Update the lines from the one containing "Where should I" through the end, replacing "dropdown" with "menu" and leaving everything else unchanged. Give only those lines and omit the pictures.

--- START EXTRACTED INFORMATION ---

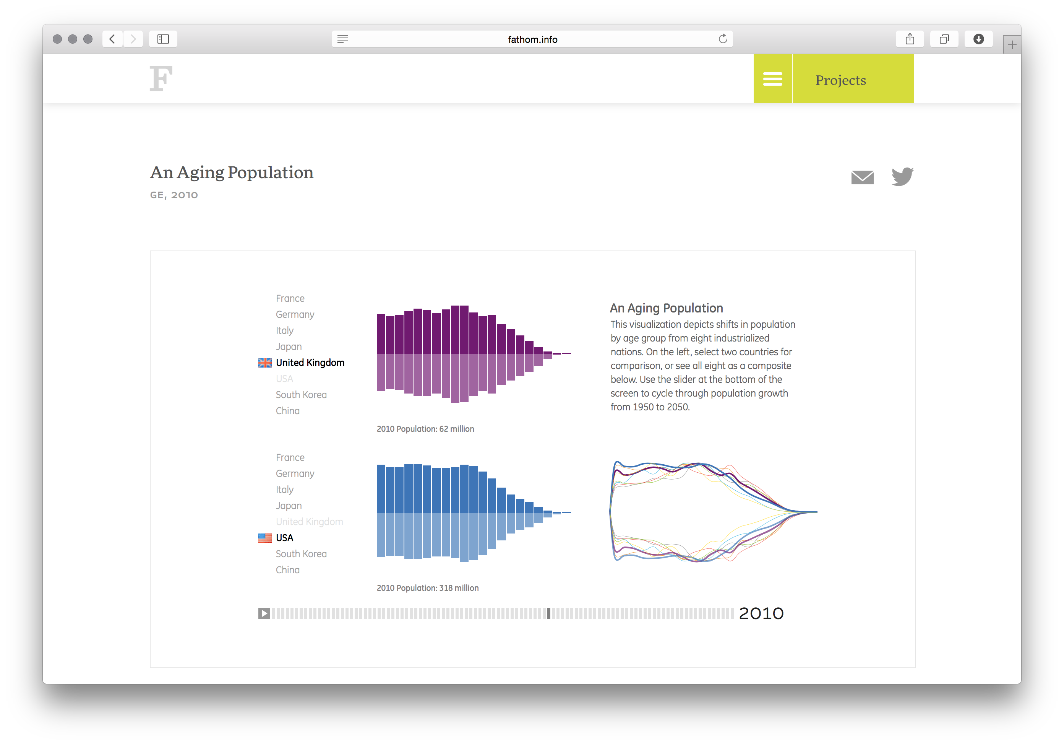Click the Twitter share icon

click(902, 176)
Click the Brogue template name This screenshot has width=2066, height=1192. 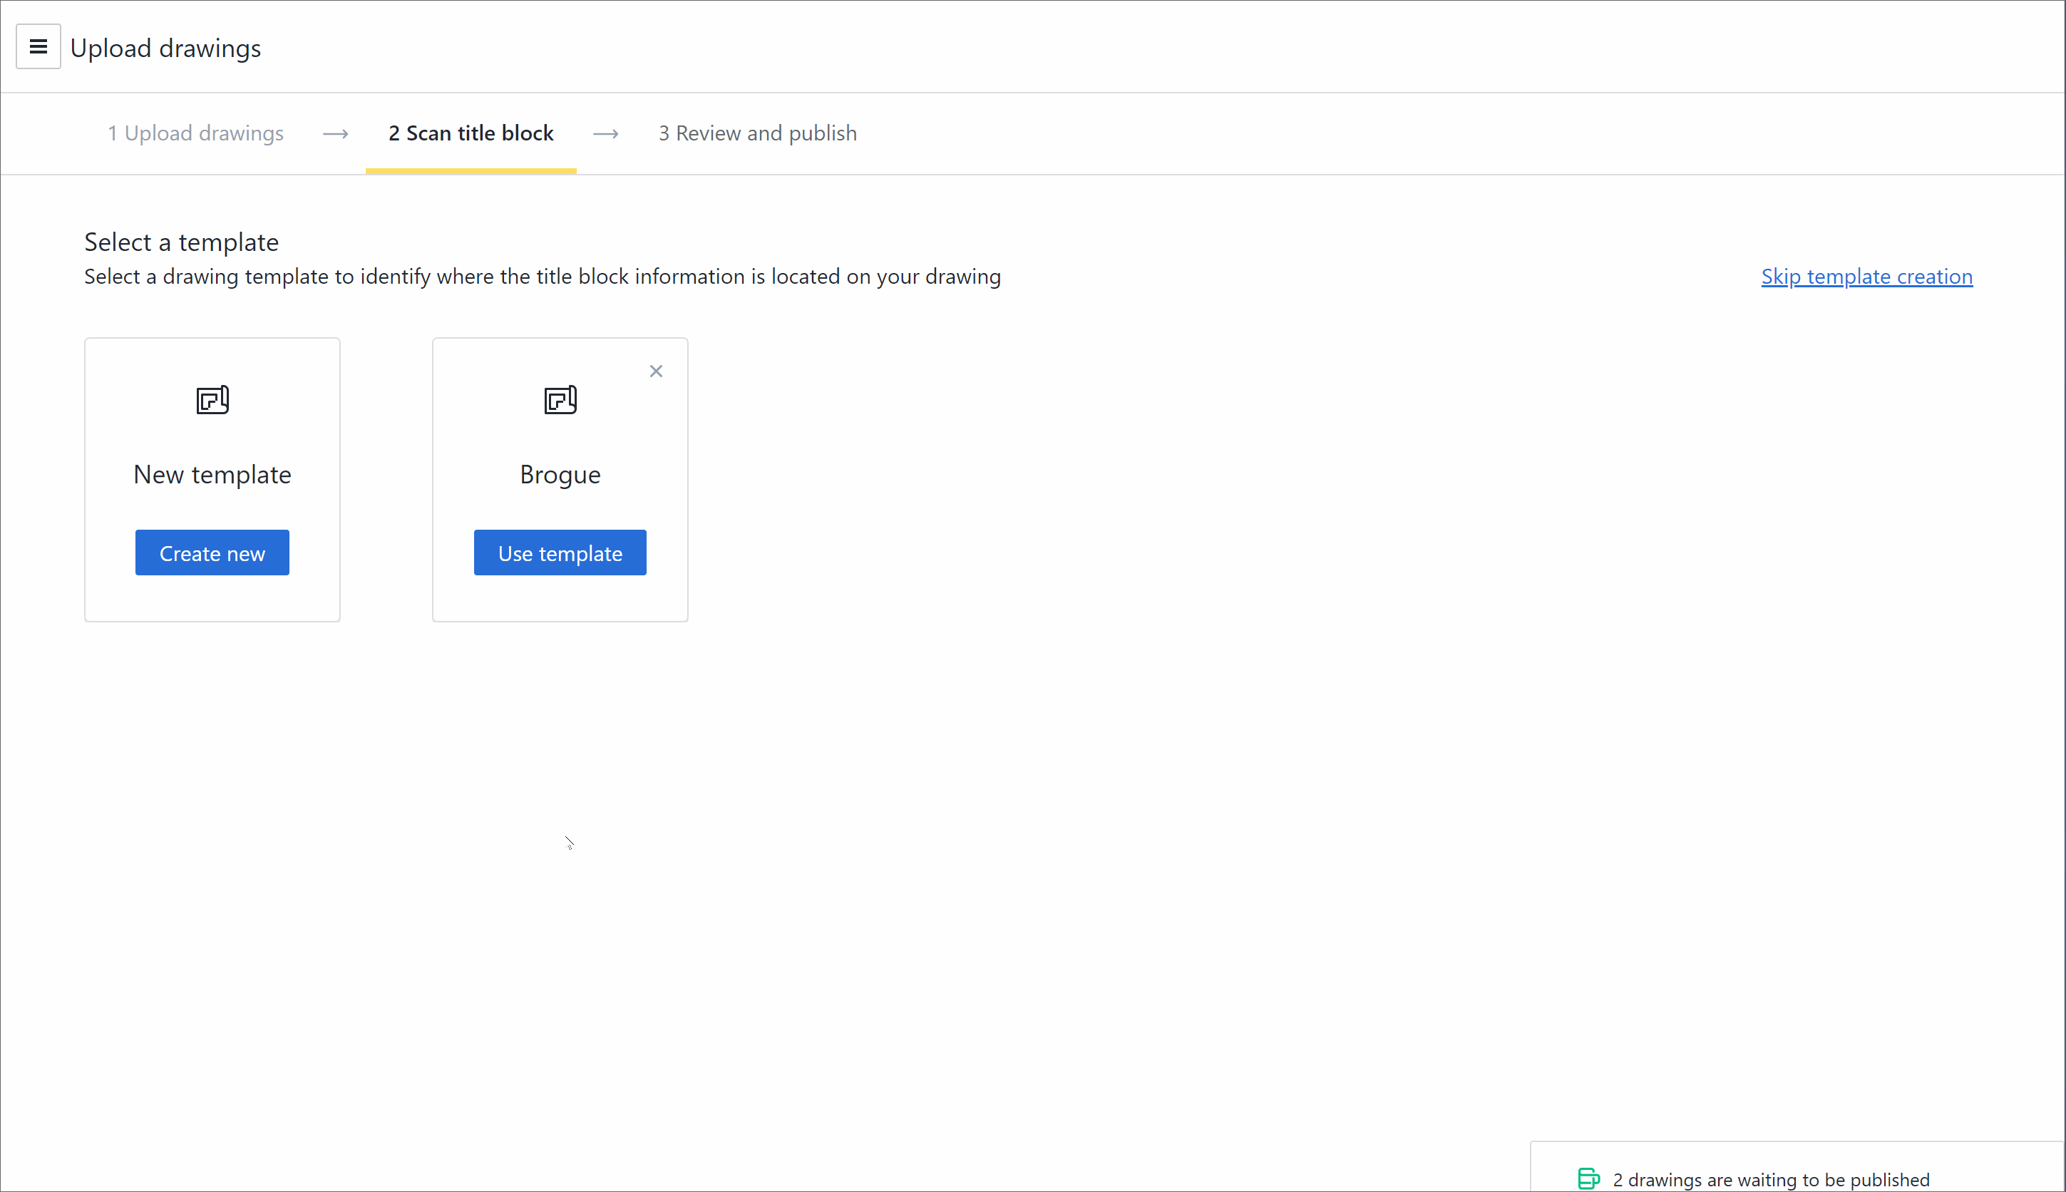pyautogui.click(x=560, y=475)
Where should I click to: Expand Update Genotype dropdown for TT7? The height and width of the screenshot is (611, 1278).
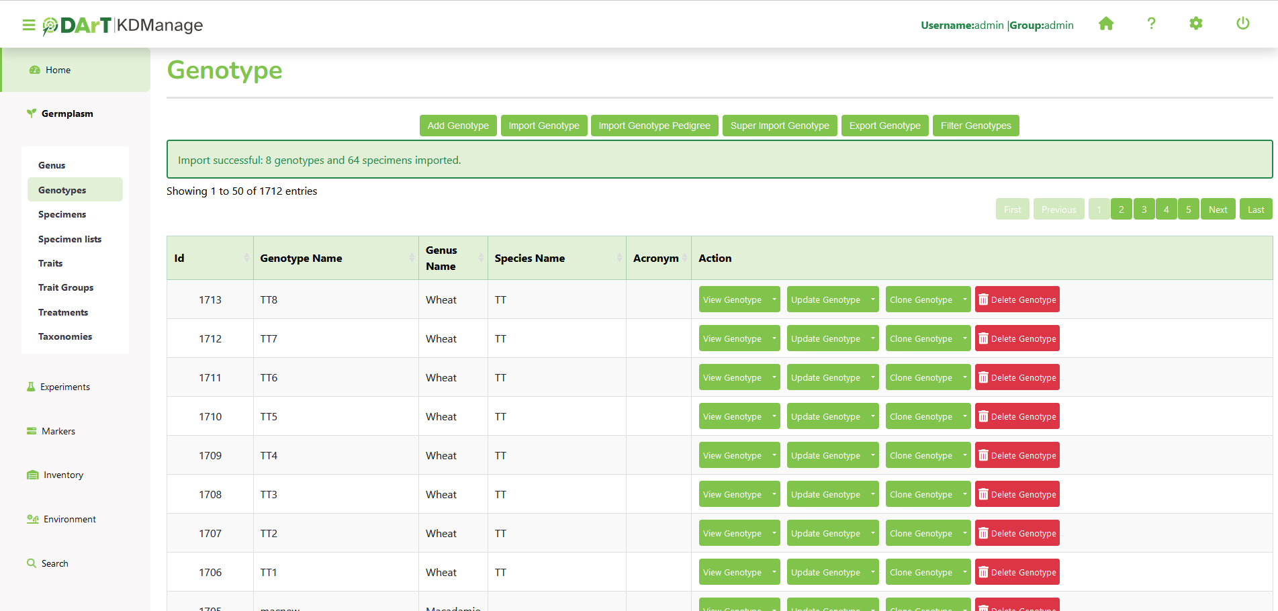pyautogui.click(x=872, y=338)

--- END EXTRACTED INFORMATION ---

◆ ANSWER TO THIS EXERCISE ◆
Where should I click to: Expand Update Genotype menu for TT7? The height and width of the screenshot is (611, 1278).
pyautogui.click(x=872, y=338)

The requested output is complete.